#### Selected excerpt
▬▬▬▬▬▬▬▬▬▬
Using Definition 6, the consistency conditions we have found translate into
the following conditions on the structure constants $A_{mn}$:
$$\frac{A_{30}}{A_{10}}=\frac{A_{12}}{A_{32}}=\frac{A_{11}}{A_{33}}=
\frac{A_{31}}{A_{13}},\ \
\frac{A_{30}A_{31}}{A_{10}A_{13}} = 1,\ \ A_{21}=A_{23},\ \ A_{01}=A_{03}.$$

In fact, we know quite a bit more about the structure constants $A_{mn}$. Since
$Y(u_0,z) = Y(\bvac,z) = 1$, we have $A_{0n} = 1$ for any $n$. We also want
$$Y(v,z)\bvac = e^{zL(-1)} v \in \bcV[z]$$
which implies the ``creation property''
$$lim_{z\to 0} Y(v,z)\bvac = Y_{-wt(v)}(v)\bvac = v.$$
These give $A_{m0} = 1$ for any $m$. We also have
$$A_{21} = (Y_0(u_2)u_1,u_3) = \frac{1}{\sqrt{2}} (e(0)\bvac',e(0)\bvac')
▬▬▬▬▬▬▬▬▬▬
#### Input data
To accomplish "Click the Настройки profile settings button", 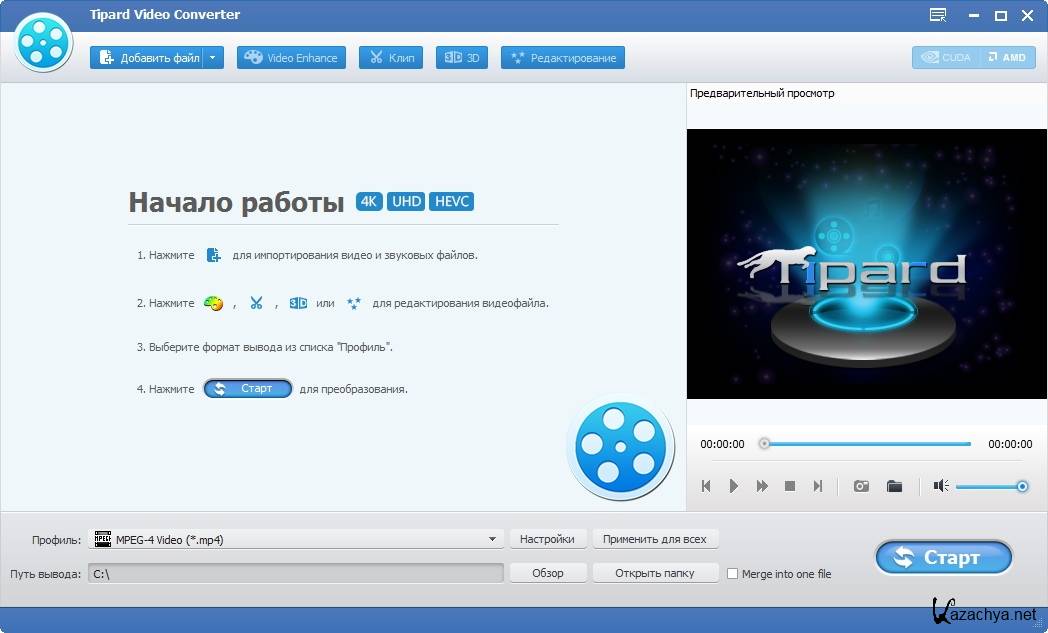I will pyautogui.click(x=547, y=540).
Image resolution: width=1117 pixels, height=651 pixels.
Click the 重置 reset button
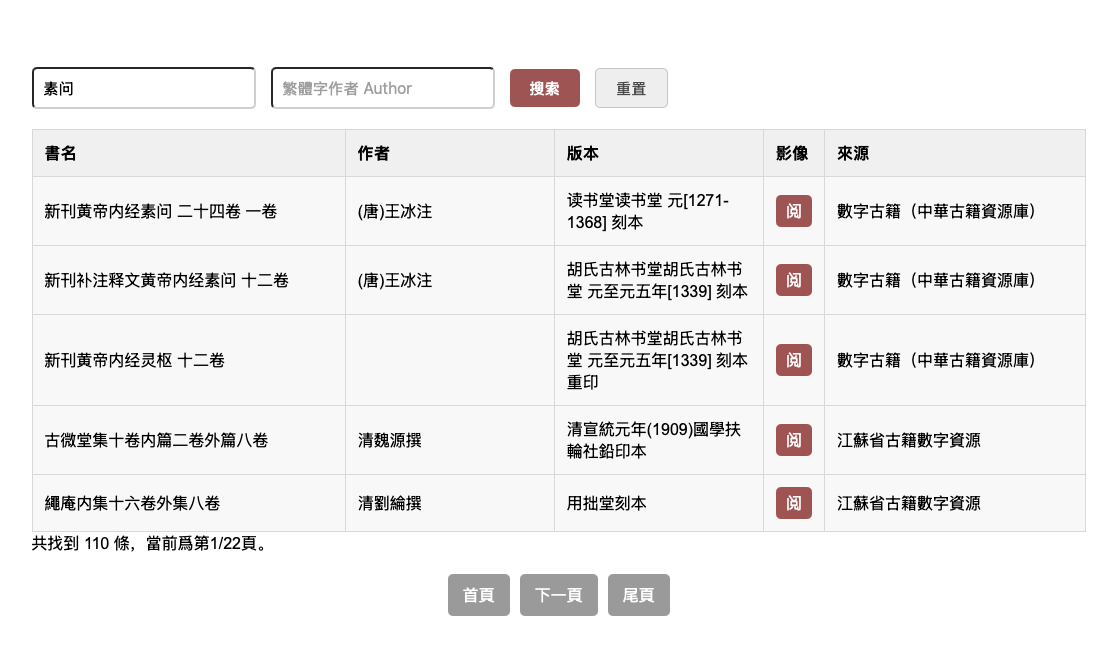[x=631, y=88]
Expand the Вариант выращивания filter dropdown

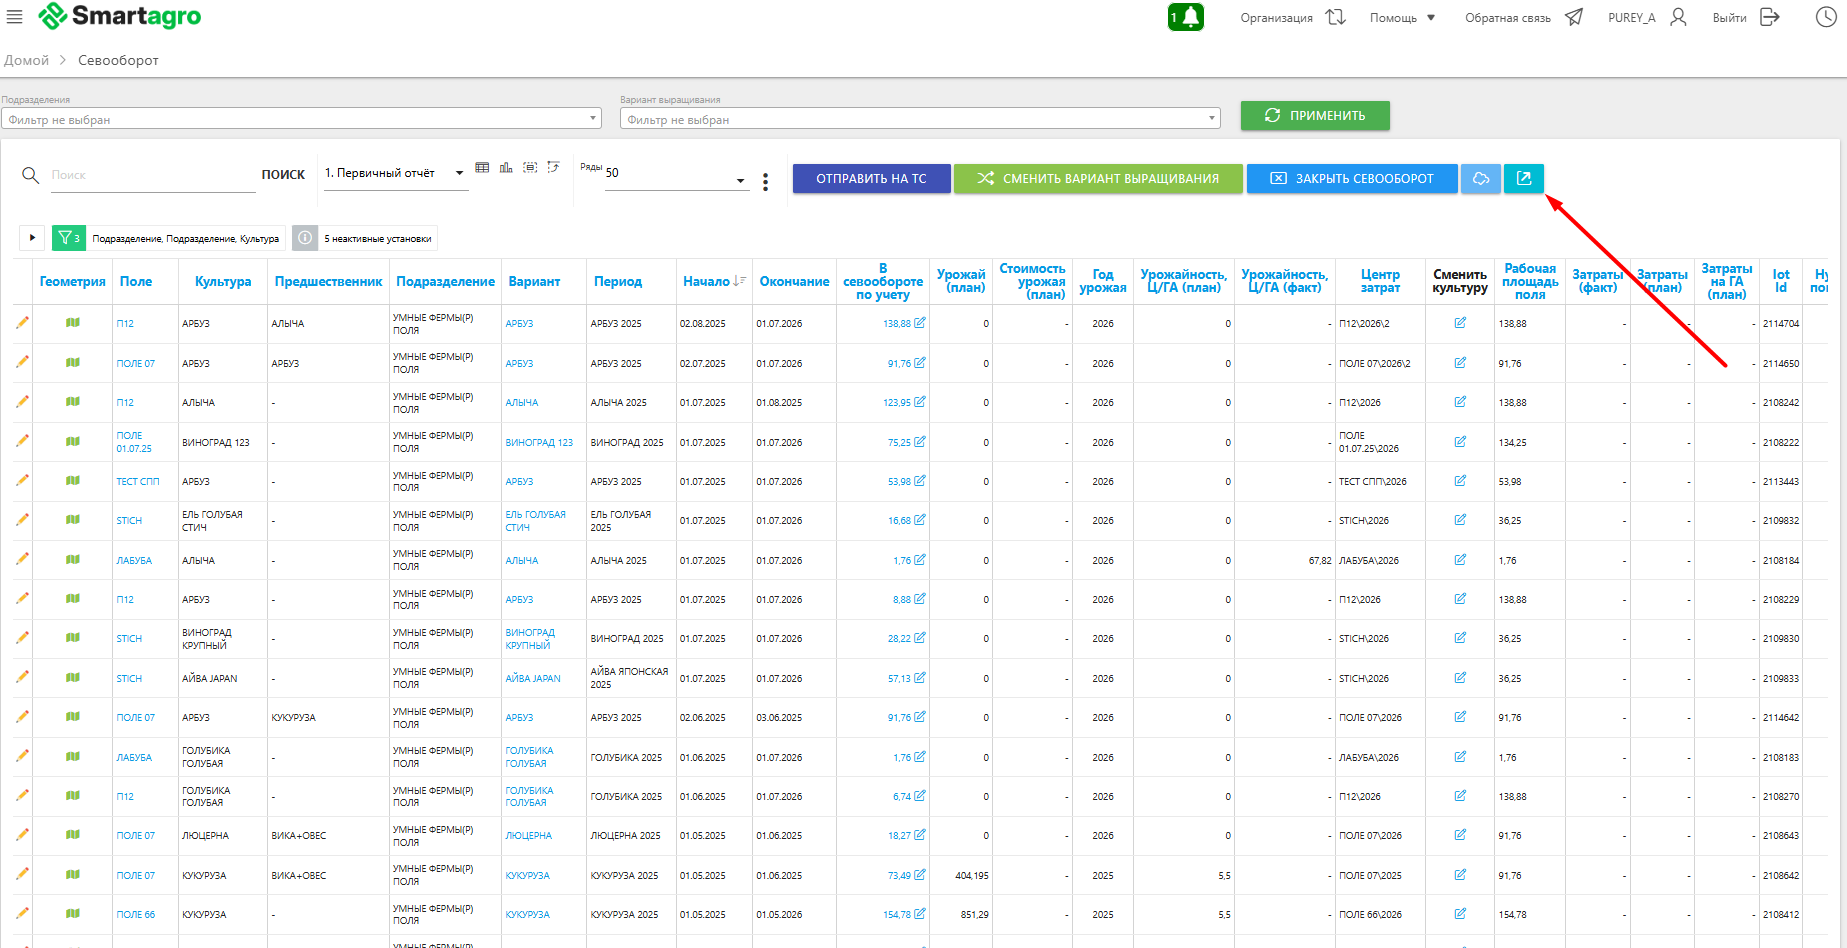click(x=920, y=119)
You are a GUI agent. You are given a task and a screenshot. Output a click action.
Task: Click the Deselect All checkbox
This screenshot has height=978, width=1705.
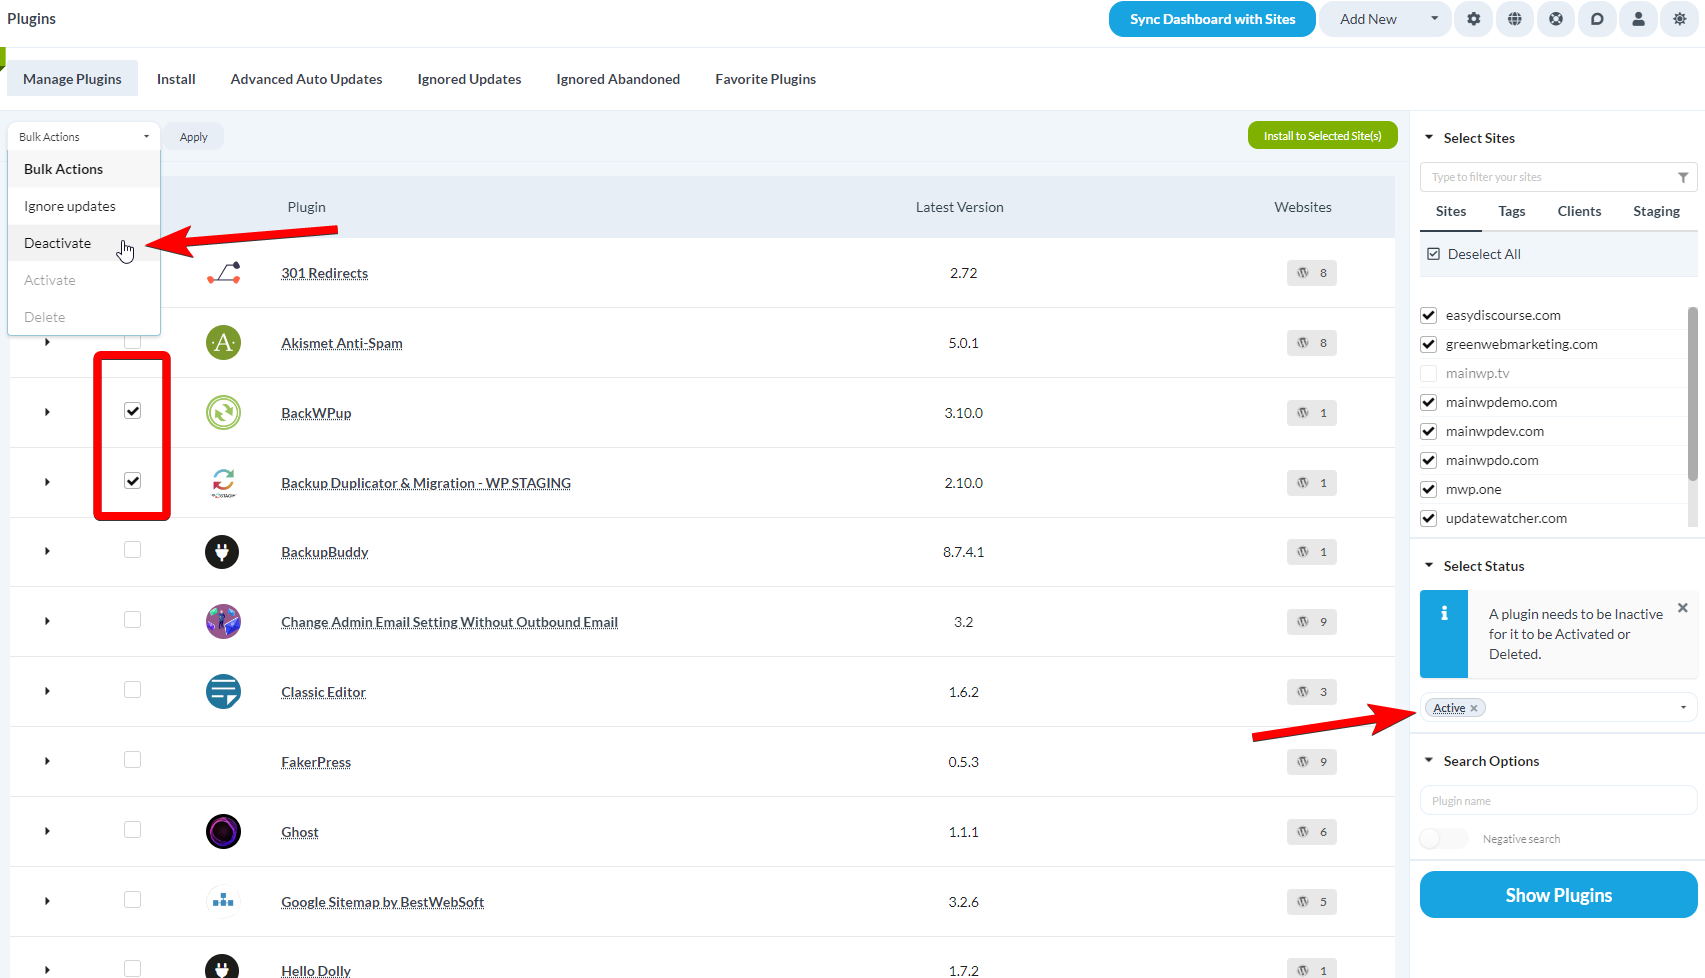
▬▬▬▬▬▬▬▬▬▬
#### Given exercise A
Pick out every row above that contains the word "screenshot", and copy each one in full.
#### Given exercise B
Carry the excerpt on the structure constants $A_{mn}$ further, starting from its last line.

#### Expected output A
You are a GUI agent. You are given a task and a screenshot. Output a click action.
This screenshot has height=978, width=1705.

#### Expected output B
= \frac{1}{\sqrt{2}},$$
$$A_{22} = (Y_{1/2}(u_2)u_2,u_0) = \shf (e(\shf)e(-\shf)\bvac,\bvac)
= \shf \langle e,e\rangle (\bvac,\bvac) = 1,$$
$$A_{23} = (Y_0(u_2)u_3,u_1) = \frac{1}{\sqrt{2}} (e(0)e(0)\bvac',\bvac')
= \frac{1}{\sqrt{2}}.$$
We also want the ``symmetry'' condition, generalizing what is called
``skew-symmetry'' in \cite{FHL},
$$z^{\Delta(n_1,n_2)} Y(v_1,z)v_2 = (-z)^{\Delta(n_1,n_2)} e^{zL(-1)}
Y(v_2,-z)v_1$$
for $v_i \in \bV_{n_i}$. With $v_1 = u_m$ and $v_2 = u_n$, after pairing
with $u_{m+n}$, this gives $A_{mn} = A_{nm}$. Along with the above
constraints, this determines all the structure constants $A_{mn}$ except
$A_{11}$, which we normalize to $1/\sqrt{2}$, and $A_{13}$,
which we normalize to $1$. Here is a table summarizing the results.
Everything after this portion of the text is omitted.